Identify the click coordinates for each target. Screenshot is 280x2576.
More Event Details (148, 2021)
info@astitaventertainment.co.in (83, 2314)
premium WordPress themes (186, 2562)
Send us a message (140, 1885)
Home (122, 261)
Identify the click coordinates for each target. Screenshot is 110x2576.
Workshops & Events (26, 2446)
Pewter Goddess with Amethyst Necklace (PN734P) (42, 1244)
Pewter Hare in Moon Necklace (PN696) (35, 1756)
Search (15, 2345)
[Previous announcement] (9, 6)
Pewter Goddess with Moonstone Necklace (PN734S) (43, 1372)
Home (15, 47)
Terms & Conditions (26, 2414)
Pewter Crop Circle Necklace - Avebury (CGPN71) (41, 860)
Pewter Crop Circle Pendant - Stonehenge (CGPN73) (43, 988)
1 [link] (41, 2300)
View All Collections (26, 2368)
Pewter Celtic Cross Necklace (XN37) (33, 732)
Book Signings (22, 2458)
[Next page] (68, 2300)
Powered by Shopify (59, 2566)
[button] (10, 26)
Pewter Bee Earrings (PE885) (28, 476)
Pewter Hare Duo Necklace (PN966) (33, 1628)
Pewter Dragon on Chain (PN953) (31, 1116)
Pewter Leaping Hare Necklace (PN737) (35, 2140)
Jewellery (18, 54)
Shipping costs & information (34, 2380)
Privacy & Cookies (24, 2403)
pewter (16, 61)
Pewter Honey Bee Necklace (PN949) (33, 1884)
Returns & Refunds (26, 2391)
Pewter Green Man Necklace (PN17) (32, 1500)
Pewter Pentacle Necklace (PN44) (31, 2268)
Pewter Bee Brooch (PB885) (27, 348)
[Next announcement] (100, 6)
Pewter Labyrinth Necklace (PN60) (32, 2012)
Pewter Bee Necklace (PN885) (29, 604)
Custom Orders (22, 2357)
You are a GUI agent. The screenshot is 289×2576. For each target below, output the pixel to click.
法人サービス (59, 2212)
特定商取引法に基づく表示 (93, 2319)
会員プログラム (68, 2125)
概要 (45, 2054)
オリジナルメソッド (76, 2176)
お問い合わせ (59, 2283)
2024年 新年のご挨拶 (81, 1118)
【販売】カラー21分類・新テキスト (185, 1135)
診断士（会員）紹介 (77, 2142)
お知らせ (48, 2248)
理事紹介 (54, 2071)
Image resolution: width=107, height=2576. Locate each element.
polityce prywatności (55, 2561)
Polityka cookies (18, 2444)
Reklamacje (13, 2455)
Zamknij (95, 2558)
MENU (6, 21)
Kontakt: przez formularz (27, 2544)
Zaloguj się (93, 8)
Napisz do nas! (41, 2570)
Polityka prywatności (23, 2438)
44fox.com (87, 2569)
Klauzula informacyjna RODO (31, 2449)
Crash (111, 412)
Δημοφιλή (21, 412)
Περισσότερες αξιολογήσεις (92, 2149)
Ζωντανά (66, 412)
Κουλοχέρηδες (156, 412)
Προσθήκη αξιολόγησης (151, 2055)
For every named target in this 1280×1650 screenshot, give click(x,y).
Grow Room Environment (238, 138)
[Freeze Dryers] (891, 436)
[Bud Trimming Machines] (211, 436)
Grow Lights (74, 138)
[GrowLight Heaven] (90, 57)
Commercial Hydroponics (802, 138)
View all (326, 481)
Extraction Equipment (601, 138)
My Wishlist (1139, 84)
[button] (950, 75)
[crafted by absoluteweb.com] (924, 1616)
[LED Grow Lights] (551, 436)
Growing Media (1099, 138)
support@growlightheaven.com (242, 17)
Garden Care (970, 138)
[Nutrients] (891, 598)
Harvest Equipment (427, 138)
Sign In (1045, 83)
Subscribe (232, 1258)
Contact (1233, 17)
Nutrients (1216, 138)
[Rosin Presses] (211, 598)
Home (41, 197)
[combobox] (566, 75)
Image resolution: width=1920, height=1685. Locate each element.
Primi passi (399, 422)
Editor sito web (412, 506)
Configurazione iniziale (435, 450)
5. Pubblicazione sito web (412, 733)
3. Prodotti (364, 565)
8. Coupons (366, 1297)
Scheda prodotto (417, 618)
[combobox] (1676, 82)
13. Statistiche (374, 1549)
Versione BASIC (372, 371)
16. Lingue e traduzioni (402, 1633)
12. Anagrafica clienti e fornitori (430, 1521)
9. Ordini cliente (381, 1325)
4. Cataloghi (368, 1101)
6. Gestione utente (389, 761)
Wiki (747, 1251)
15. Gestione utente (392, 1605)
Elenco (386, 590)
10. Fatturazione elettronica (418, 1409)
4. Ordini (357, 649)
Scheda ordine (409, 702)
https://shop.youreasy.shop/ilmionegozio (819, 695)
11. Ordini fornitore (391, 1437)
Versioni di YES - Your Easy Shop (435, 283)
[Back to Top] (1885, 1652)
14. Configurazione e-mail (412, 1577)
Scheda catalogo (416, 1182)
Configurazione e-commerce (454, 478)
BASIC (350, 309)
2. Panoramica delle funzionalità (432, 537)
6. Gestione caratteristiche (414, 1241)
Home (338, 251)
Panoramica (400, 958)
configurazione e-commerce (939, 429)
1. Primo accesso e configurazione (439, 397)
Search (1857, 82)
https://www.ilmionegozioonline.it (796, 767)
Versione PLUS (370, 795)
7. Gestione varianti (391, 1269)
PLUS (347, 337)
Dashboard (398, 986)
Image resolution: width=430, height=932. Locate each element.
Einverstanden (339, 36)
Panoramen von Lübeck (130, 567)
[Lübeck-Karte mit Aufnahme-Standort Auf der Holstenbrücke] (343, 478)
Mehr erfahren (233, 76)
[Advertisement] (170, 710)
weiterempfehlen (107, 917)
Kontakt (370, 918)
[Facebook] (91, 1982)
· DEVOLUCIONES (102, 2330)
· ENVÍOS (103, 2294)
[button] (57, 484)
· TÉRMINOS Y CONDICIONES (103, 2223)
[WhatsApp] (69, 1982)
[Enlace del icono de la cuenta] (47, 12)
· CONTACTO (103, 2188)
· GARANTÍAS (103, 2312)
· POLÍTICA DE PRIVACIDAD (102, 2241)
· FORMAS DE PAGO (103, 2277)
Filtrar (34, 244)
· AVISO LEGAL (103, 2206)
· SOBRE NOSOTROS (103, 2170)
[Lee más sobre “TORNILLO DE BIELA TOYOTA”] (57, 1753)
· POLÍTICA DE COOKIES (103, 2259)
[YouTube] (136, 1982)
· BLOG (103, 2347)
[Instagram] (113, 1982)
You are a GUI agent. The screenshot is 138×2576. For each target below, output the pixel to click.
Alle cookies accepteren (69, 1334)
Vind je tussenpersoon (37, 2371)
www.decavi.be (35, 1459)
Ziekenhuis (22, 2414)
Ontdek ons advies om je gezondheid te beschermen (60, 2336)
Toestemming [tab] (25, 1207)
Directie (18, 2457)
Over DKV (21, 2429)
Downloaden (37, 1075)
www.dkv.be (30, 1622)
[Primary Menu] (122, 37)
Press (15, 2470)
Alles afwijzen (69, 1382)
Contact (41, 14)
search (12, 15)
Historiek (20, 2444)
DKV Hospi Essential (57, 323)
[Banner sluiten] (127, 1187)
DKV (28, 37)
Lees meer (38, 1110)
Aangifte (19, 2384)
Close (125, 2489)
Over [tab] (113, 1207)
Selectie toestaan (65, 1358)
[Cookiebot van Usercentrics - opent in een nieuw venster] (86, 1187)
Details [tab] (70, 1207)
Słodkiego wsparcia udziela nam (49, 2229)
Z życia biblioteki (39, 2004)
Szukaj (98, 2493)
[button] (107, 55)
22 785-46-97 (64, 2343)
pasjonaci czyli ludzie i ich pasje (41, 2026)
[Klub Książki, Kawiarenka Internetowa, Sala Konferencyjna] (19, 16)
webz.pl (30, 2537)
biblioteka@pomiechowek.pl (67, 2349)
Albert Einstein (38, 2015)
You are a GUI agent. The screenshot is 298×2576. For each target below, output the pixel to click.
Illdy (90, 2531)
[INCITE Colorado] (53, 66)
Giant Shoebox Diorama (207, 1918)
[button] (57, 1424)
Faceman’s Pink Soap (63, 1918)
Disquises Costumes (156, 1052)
********************
## EXERCISE DIRECTIONS
Take the listing above from its first line through the line containing "Screenshot is 110x2576.", and transcribe that stretch exactly, with no other lines.

## REPLY TO THE EXERCISE
Identify the click coordinates for each target. Screenshot is 280x2576.
More Event Details (148, 2021)
info@astitaventertainment.co.in (83, 2314)
premium WordPress themes (186, 2562)
Send us a message (140, 1885)
Home (122, 261)
Identify the click coordinates for each target. Screenshot is 110x2576.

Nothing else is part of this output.